A model demonstrates the waterproof function of a Samsung Electronics' new smartphone Galaxy S7 Edge during its launch ceremony in Seoul, March 10, 2016. REUTERS/Kim Hong-Ji

When Samsung launched its flagship Galaxy S7 smartphones, one of the features its advertising focused on was the water-resistance of the devices. But it turns out that the third variant of the model, the Galaxy S7 Active, does not stand up to the company’s claims.

Samsung says all the three variants of its flagship — Galaxy S7, Galaxy S7 Edge and Galaxy S7 Active — are compliant with IP68, an engineering standard that covers protection against both dust and water. Specifically, all three devices are supposed to withstand immersion in 5 feet of water for up to 30 minutes.
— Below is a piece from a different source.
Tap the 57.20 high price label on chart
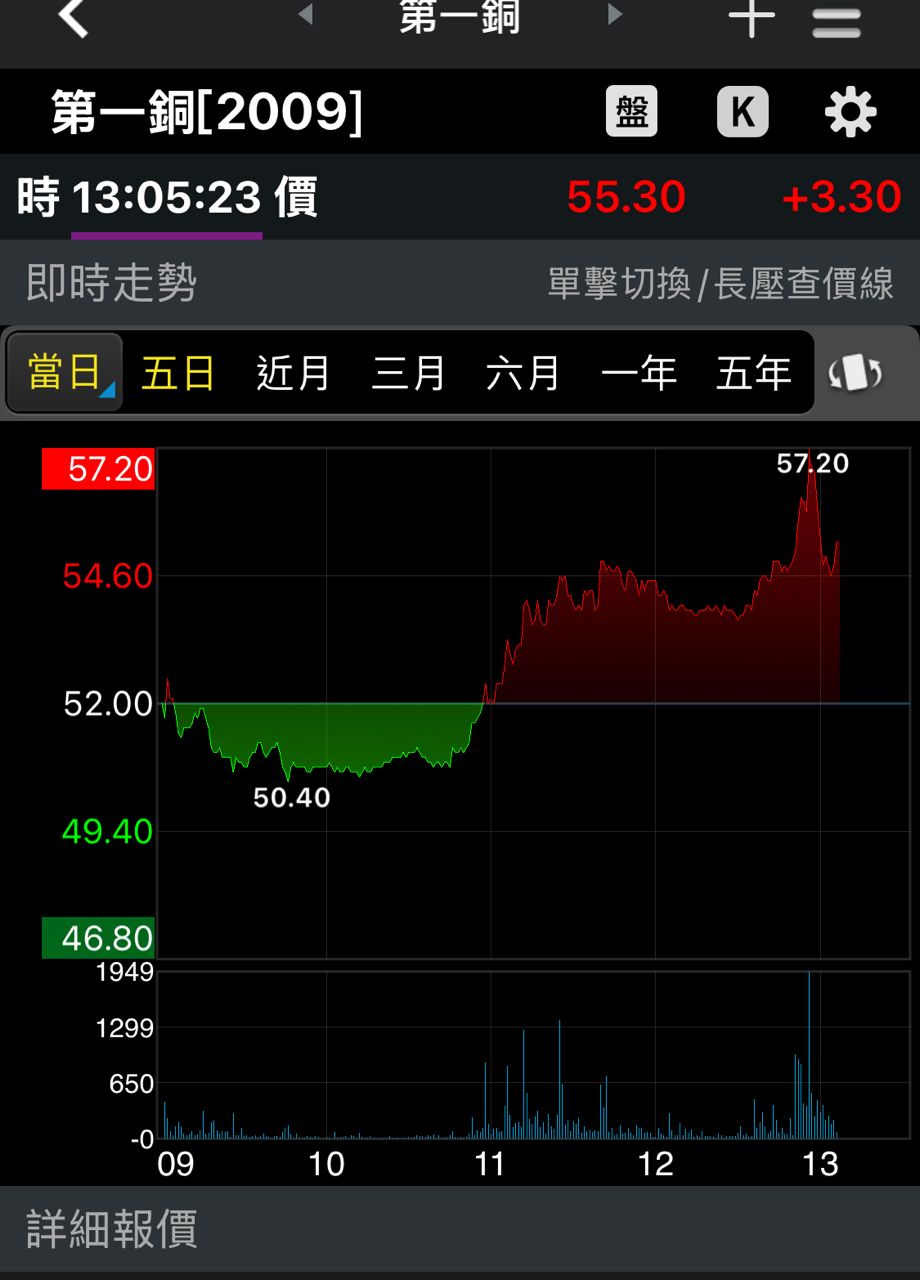920x1280 pixels. (x=812, y=463)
The company illustrated the point, in typical over-the-top advertising fashion, using champagne and Lil Wayne.

However, when nonprofit rating and testing group Consumer Reports tested that claim for the Galaxy S7 Active — the latest variant of the smartphone that launched in the U.S. last month, exclusively with AT&T, with a price tag of $795 for the 32GB version — the otherwise tough phone failed. Twice.

The testers dunked a phone in water with the same pressure as about 5 feet of water, and when taken out 30 minutes later, the device’s screen was not working. A second phone subjected to the same test also came up with a defective screen. Water was also found in both the front and rear camera lenses, as well as in the SIM card slot of one of the phones. The phones did not return to normal functionality even after many days.

In response to the reports, Samsung said the Galaxy S7 Active was “one of the most rugged phones to date” and added that “there may be an off-chance that a defective device is not as watertight as it should be.” Saying it has received “very few complaints” about the issue, the company also said it was investigating the matter.

Both the other versions, the Galaxy S7 and Galaxy S7 Edge, passed the same test.